๑۩۞۩๑ İslami İlimler Dunyası ๑۩۞۩๑ => Nurdan Damlalar => Konuyu başlatan: Sefil üzerinde 06 Ağustos 2010, 21:33:07



Konu Başlığı: Daire-i esbab daire-i akaide karıştırılsa
Gönderen: Sefil üzerinde 06 Ağustos 2010, 21:33:07
Daire-i esbab daire-i akaide karıştırılsa; ya tevekkül namıyla bir betalet veya müraat-ı esbab namıyla bir itizali intac eder.” (Muhakemat) cümlesini açıklarmısınız?


Bir işin meydana gelmesi için gerekli sebeplere müracaat etmeden, “ALLAH her şeye kadir değil mi?” diyenler, “esbap dairesini” “itikat dairesi” ile karıştırırlar. Bunları bekleyen akıbet, tembelce oturmak ve gayelerinden mahrum kalmaktır.

ALLAH, elbette her şeye kâdirdir ve sonsuz kudret sahibidir. Buna her mü’min gönülden inanmıştır. Şu var ki, ALLAH Kâdir olduğu gibi, Alîm ve Hakîmdir de. Yani, kudretini hangi sahada ve nasıl tecelli ettireceğini en iyi O bilir ve bütün icraatları hikmetlidir.

ALLAH, insanı mevcut cirminden bin kat daha büyük yaratabilirdi. Ama, öyle yapmamış. Çünkü, O’nun sonsuz hikmeti insanın böyle olmasını gerektirmiş ve kudreti de o ilim ve hikmete göre insanı bu şekilde. yaratmış.

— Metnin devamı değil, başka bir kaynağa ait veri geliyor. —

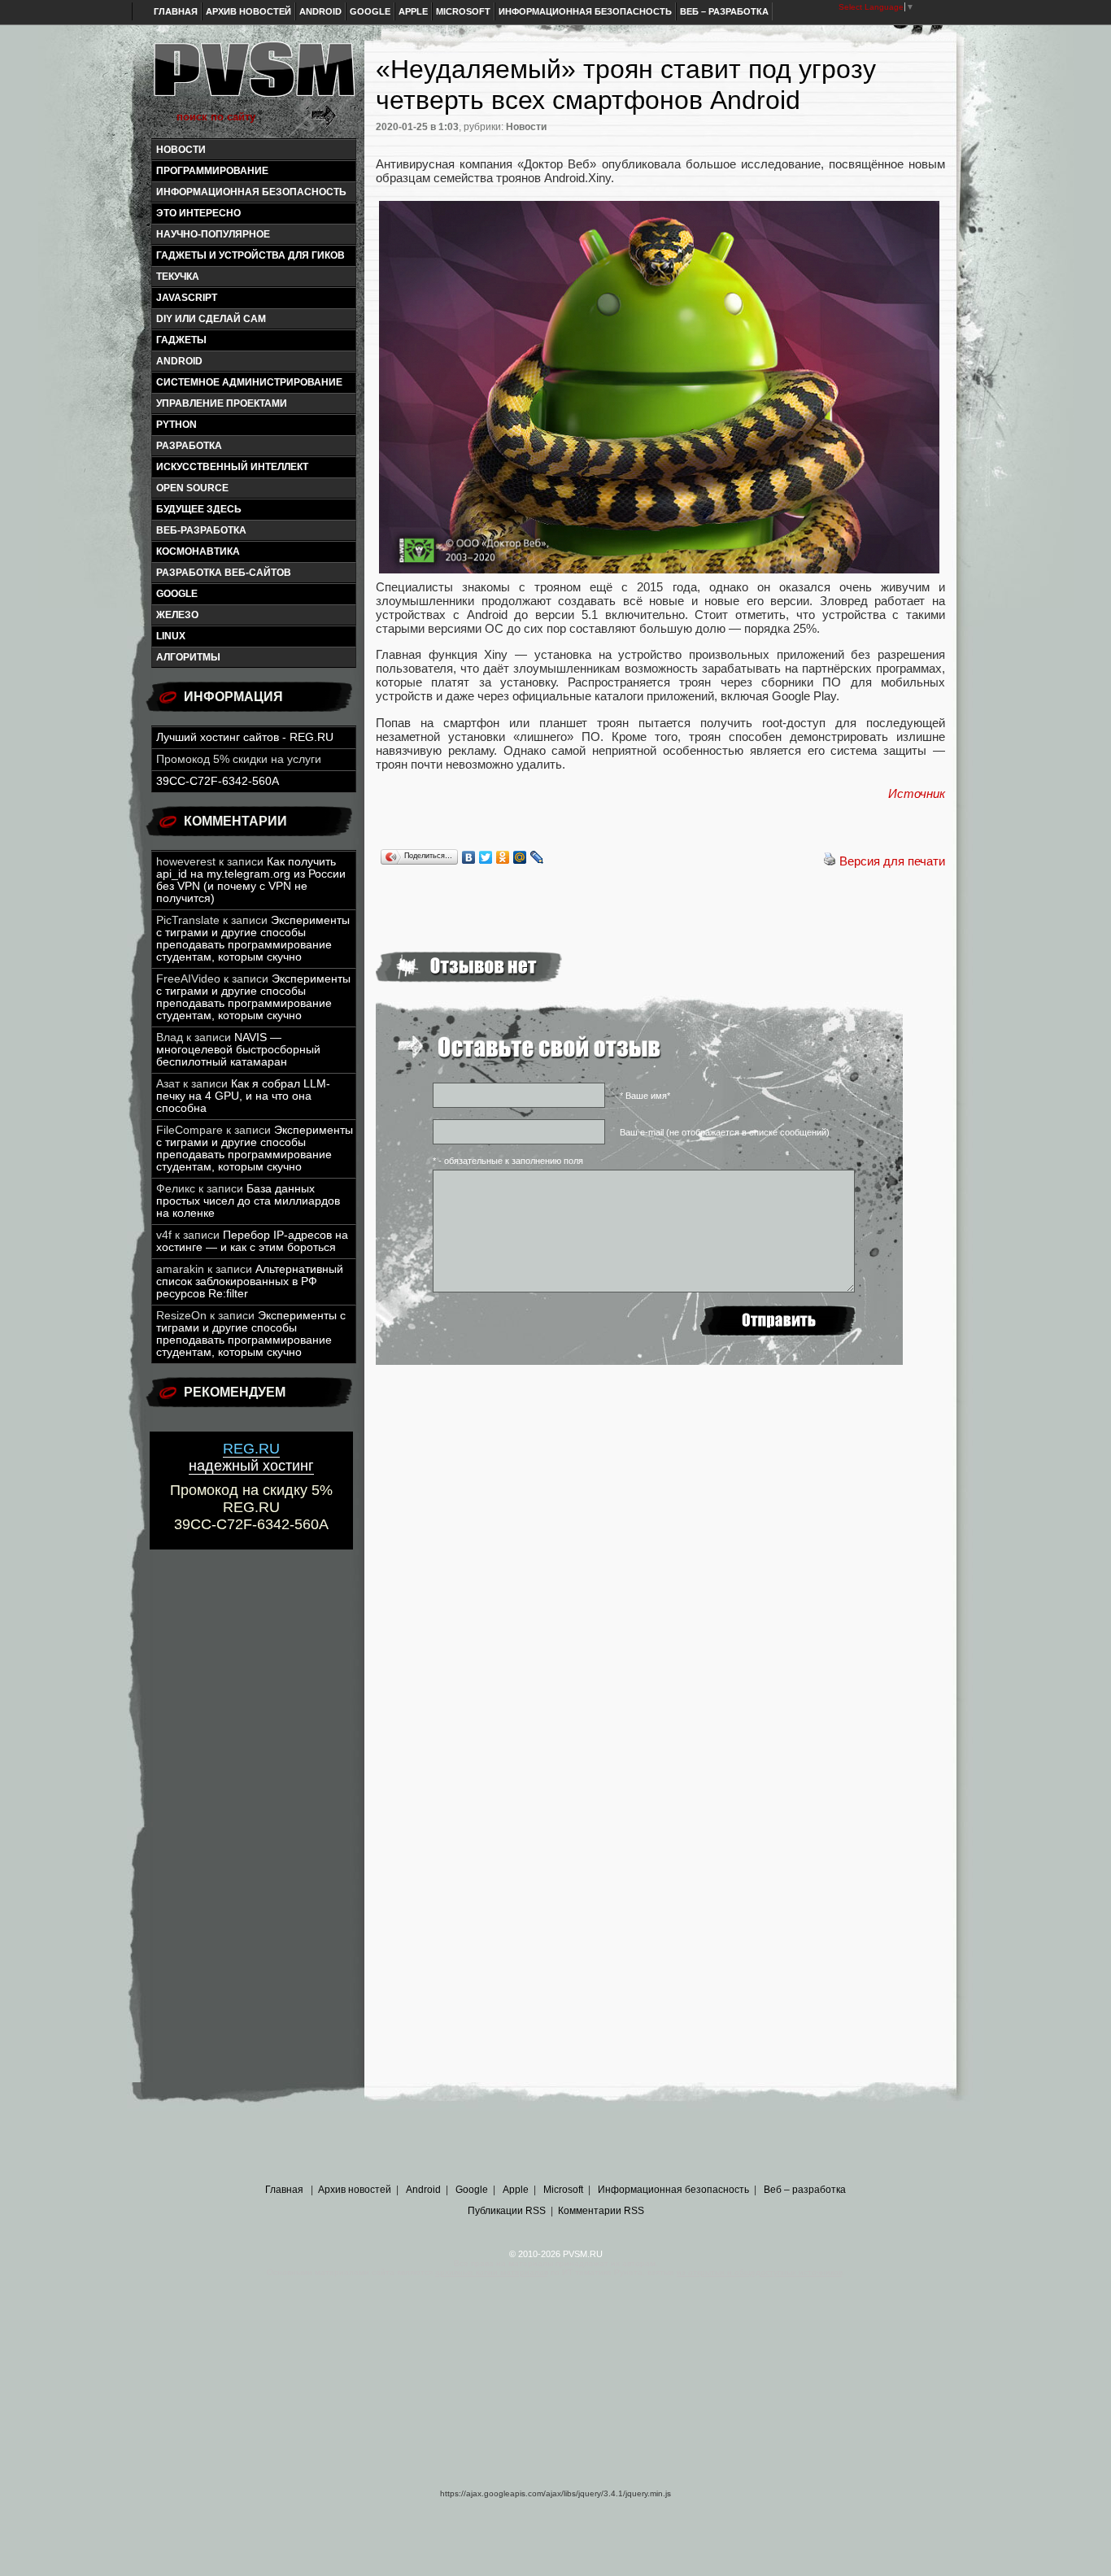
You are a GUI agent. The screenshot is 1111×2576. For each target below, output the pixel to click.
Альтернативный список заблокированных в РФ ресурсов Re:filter (249, 1281)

Sebepler, ALLAH’ın kanunudur. Onlara uymamak, ilâhî iradeye karşı çıkmaktır. İradeye karşı çıkanların, kudretten medet beklemeleri ise boşuna bir bekleyiştir ve yanlış yoldan doğru hedefe ulaşmayı ummak demektir.

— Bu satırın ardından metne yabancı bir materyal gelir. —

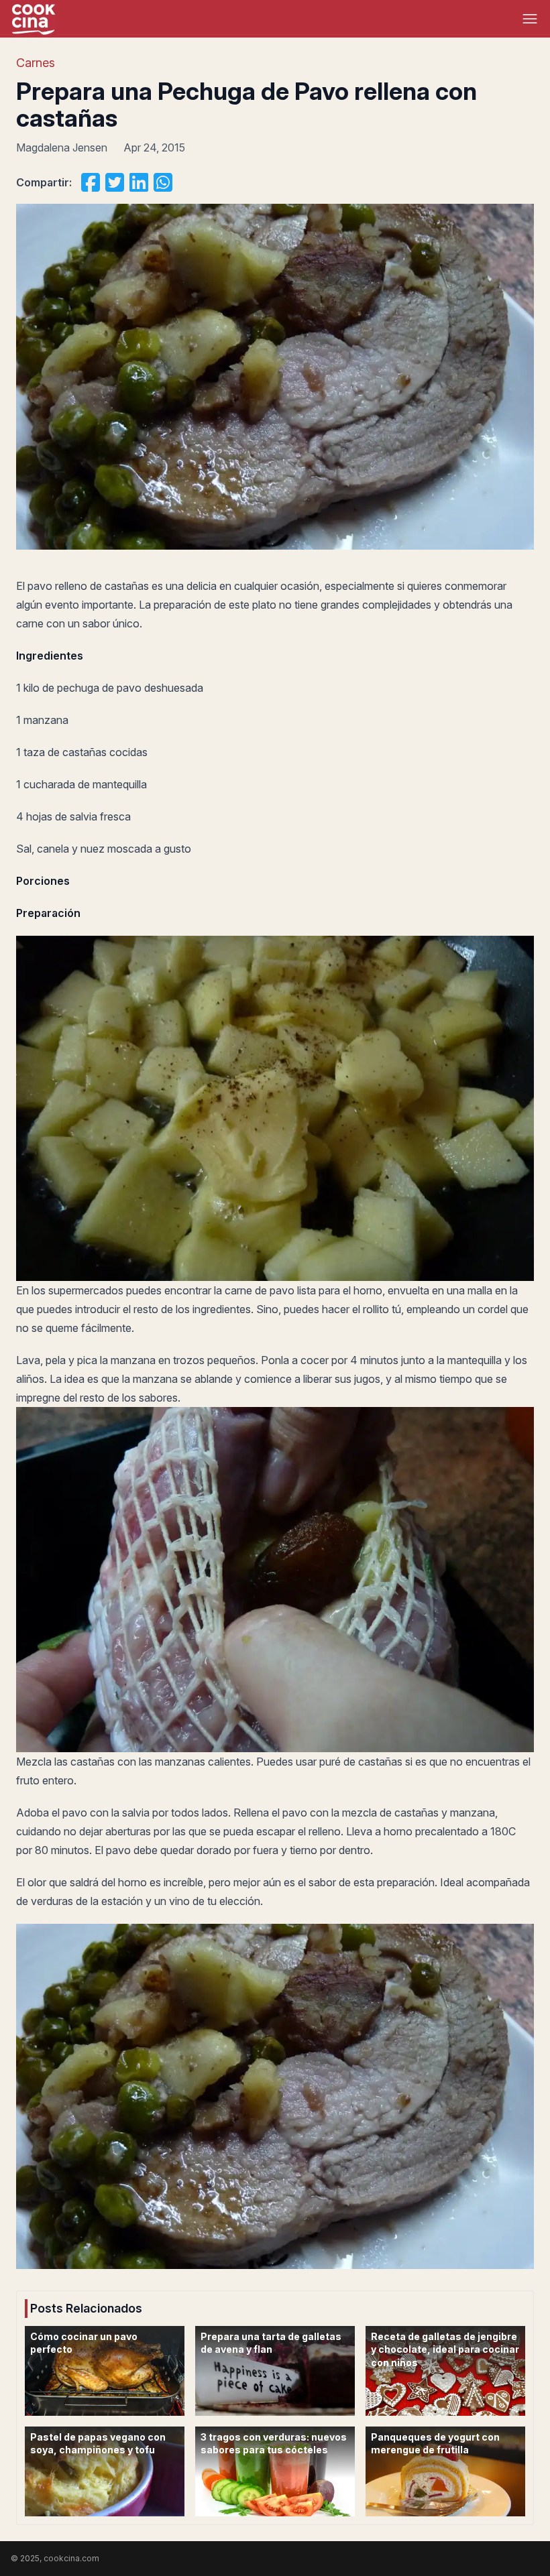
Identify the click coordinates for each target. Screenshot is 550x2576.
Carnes (35, 63)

Bilindiği gibi, işlerin en kolayı yürümektir. Bunun için bile sebeplere riayet etmek, yerinden doğrulup ayağa kalkmak gerekiyor. Yoksa, “ALLAH dilerse, insanı otururken de yürütür,” diyen adam, olduğu yerde kalmaya mahkûm olur.

Peygamberler bile, diğer insanlar gibi, sebeplere müracaat etmişler ve ALLAH’ın bu vadideki iradesine tam riayet etmişlerdir. “ALLAH her şeye kadirdir,” deyip de ekmeden biçmeye kalkışmamışlar, tebliğ etmeden hidayet gözlememişler, cihada gitmeden zafer beklememişlerdir.

Şu var ki, sebeplere İlâhî hikmetin ve bu alemde cari olan fıtrat kanunlarının bir gereği olarak riayet ederken onlara hakiki tesir vermemek gerekir. Sebeplere olduğundan fazla bağlanmak, bir nevi “itizal” dir. Yani, işleri sebepler yapıyormuşçasına onlara fazla ihtimam göstermek “kul fiilinin halikıdır” diyen mutezile mezhebine yakışan bir düşünce tarzıdır. Böyle bir anlayışa sapmak, Üstadın ifadesiyle, “ müraat-ı esbab namıyla bir itizali intac eder.”